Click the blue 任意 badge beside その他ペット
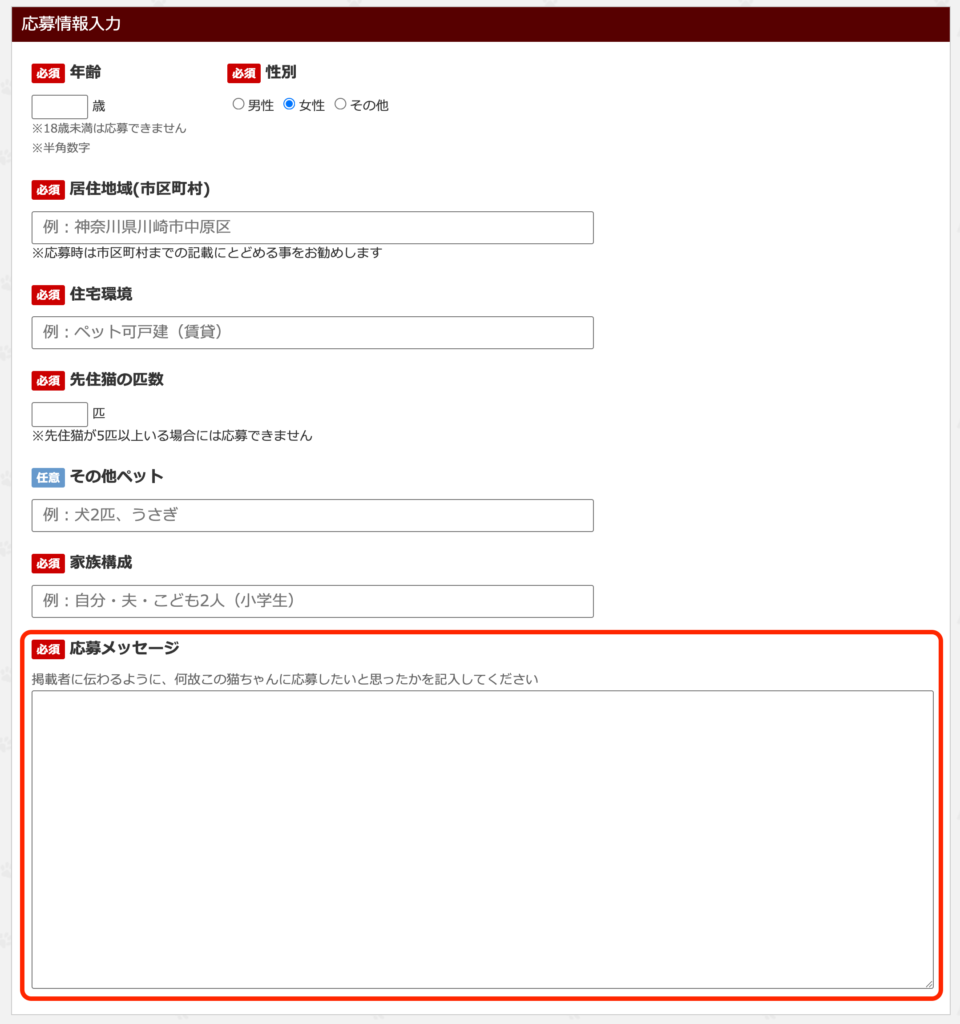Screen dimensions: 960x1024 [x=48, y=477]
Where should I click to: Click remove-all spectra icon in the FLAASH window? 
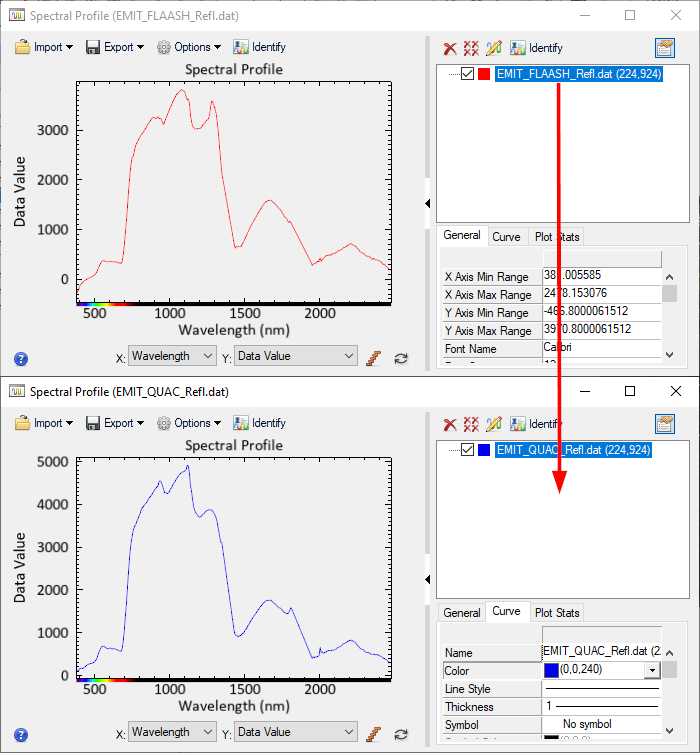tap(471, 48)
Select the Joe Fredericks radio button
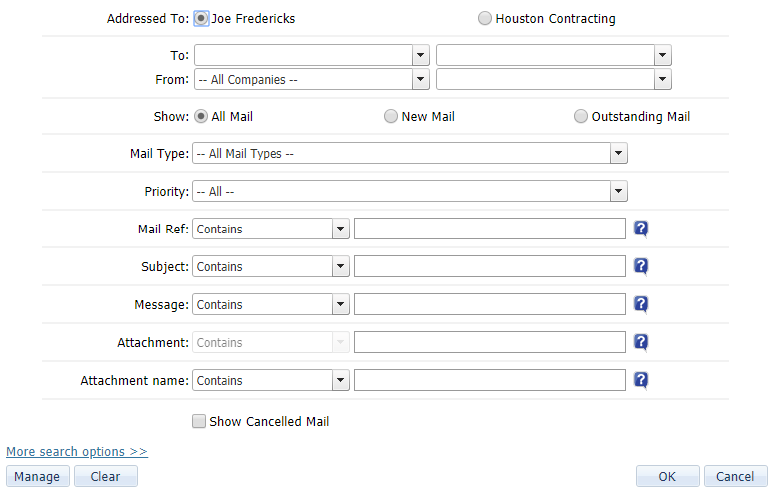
-=-=-=-=-
Produce the entries again, word for word, without any of their pictures.

Result of the task:
Click the blue 任意 badge beside その他ペット
Screen dimensions: 960x1024 [x=48, y=477]
Where should I click to: Click remove-all spectra icon in the FLAASH window? 
tap(471, 48)
Select the Joe Fredericks radio button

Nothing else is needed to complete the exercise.